Texte à lire ::
******
Pour aborder la question, il me semble nécessaire de refaire
un point sur ce qu'a été le fascisme et le racisme de
la fin de la guerre au milieu des années 80.
Le fascisme se caractérise (Une nation (un peuple), un état,
un chef) du moins avant la guerre :
Il correspond à une crise structurelle de l'économie et
de l''Etat : renforcement de l'intervention de l'Etat dans l'économie
pour contrebalancer une économie libérale en redistribuant
les richesses (New deal aux USA), Keynes, ...
Le national-fascisme se veut une troisième voie entre le libéralisme
économique et le communisme.
Ses caractéristiques :
· le nationalisme, défense de la nation comme identité
du peuple,
· la révolution nationale : instauration d'une troisième
voie entre le capitalisme et le socialisme, (national socialisme),
· Un Etat très structuré et très interventionniste,
· Une forme très hiérarchisée du pouvoir
et de la représentation avec au sommet le chef, le guide, (contre
le parlementarisme),
· La mystification du passé et l'opposition aux formes
de progrès émancipatrices (famille, soumission de la femme,
contre l'IVG, ...)
· Le racisme et l'antisémitisme comme réponses
identitaires et justificatrices de la politique mise en oeuvre.
Jusqu'aux années 80, le fascisme se caractérise par une
activité de soutien à tout ce qui peut aller à
l'encontre de l'émancipation, d'une alternative sociale au capitalisme,
cela se traduit par :
· Le racisme et l'antisémitisme sont toujours très
présent, même s'ils prennent des formes détournées
compte tenu de la répression.
· Il est défendu par ce qui reste de nazis et fascistes
qui n'ont pas accepté la défaite et qui défendent
toujours les mêmes concepts.
· Son anticommunisme très virulent se traduit par un soutien
à des régimes dictatoriaux ou en guerre avec le "bloc
de l'est" contre les mouvements de libération nationale,
contre les tentatives d'émancipation en Amérique Latine
ou ailleurs, en Europe, c'est le régime des colonels en Grèce,
Franco en Espagne, ...
· Ils servent de base d'appui importante aux différentes
répressions contre les grèves (SAC en France), les mouvements
sociaux, ...
******
Données ::
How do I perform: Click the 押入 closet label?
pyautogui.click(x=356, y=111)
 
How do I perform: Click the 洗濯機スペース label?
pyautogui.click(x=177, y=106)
******
Consigne :: Dressez la liste des caractéristiques du national-fascisme que le texte sur le fascisme énumère après « Ses caractéristiques ». Appuyez-vous uniquement sur le texte.

Résultat de l'exercice ::
- Le nationalisme, défense de la nation comme identité du peuple
- La révolution nationale : instauration d'une troisième voie entre le capitalisme et le socialisme (national socialisme)
- Un État très structuré et très interventionniste
- Une forme très hiérarchisée du pouvoir et de la représentation, avec au sommet le chef, le guide (contre le parlementarisme)
- La mystification du passé et l'opposition aux formes de progrès émancipatrices (famille, soumission de la femme, contre l'IVG)
- Le racisme et l'antisémitisme comme réponses identitaires et justificatrices de la politique mise en œuvre